Indonesia – Pandemic has been with the world for two years already and nations try their best to formulate a new drug or vaccine to combat the transmissible virus. In view of this, The Merah Putih vaccine candidate, which is being developed by Indonesian scientists, is part of an initial effort launched to handle coronavirus pandemics in future.
The strategy implemented by BPOM for supporting the indigenous development of domestic vaccines involved seeking assistance from many parties, including PT Biotis Pharmaceutical Indonesia, which will work with Unair in testing its vaccine on human subjects.
For this reason, The protocol for the clinical trial of the Merah Putih vaccine must run according to the provisions, while ensuring the authenticity and validity of data so that the vaccine can be registered and cleared by BPOM for use. With the Merah Putih vaccine candidate, Indonesia is expected to be better equipped to cope with future pandemics more quickly.
Due to the urgent need for ensuring public health, vaccine development has been made a part of the government’s priorities, remarked Brodjonegoro, who also heads the National Research and Innovation Agency (BRIN).
In addition to this, Lukito said that BPOM has also been tasked with supporting the production facilities of the pharmaceutical industry.
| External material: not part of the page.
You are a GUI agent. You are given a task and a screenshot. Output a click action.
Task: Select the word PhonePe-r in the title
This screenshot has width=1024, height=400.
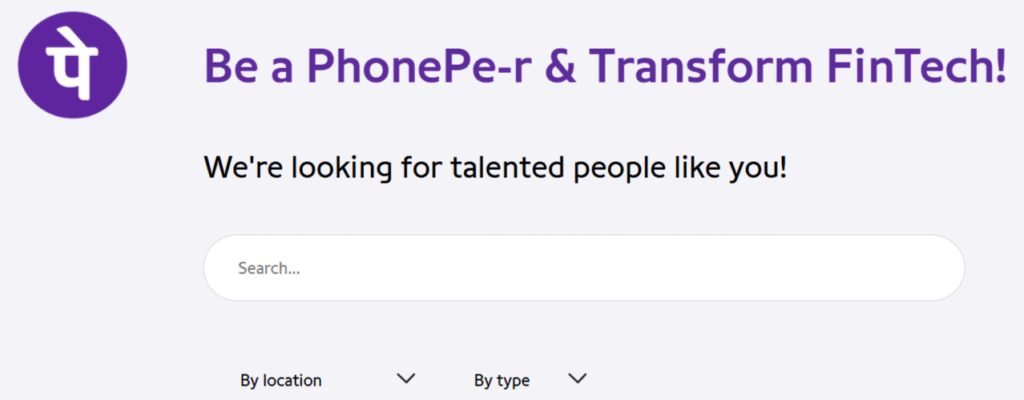[x=418, y=67]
The goal is to have production facilities that meet the Good Laboratory Practices (GLP) standard or good drug production methods which was utterly explained. Along with this, It’s important to ensure that the production guarantees the quality, safety, and efficacy aspects (recorded) during research and clinical trials.
The COVID-19 pandemic has pushed BPOM to use various strategies to accelerate innovation and regulate clinical trials in the country, Lukito has shared. Consequently, There should have taken several years has been shortened while still prioritizing the aspects of quality, safety, and efficacy of pharmaceutical products.
Morever, BPOM has also intensified communication with the World Health Organization (WHO) and foreign drug regulators so that domestically produced vaccines can fulfill international standards in terms of quality and efficacy.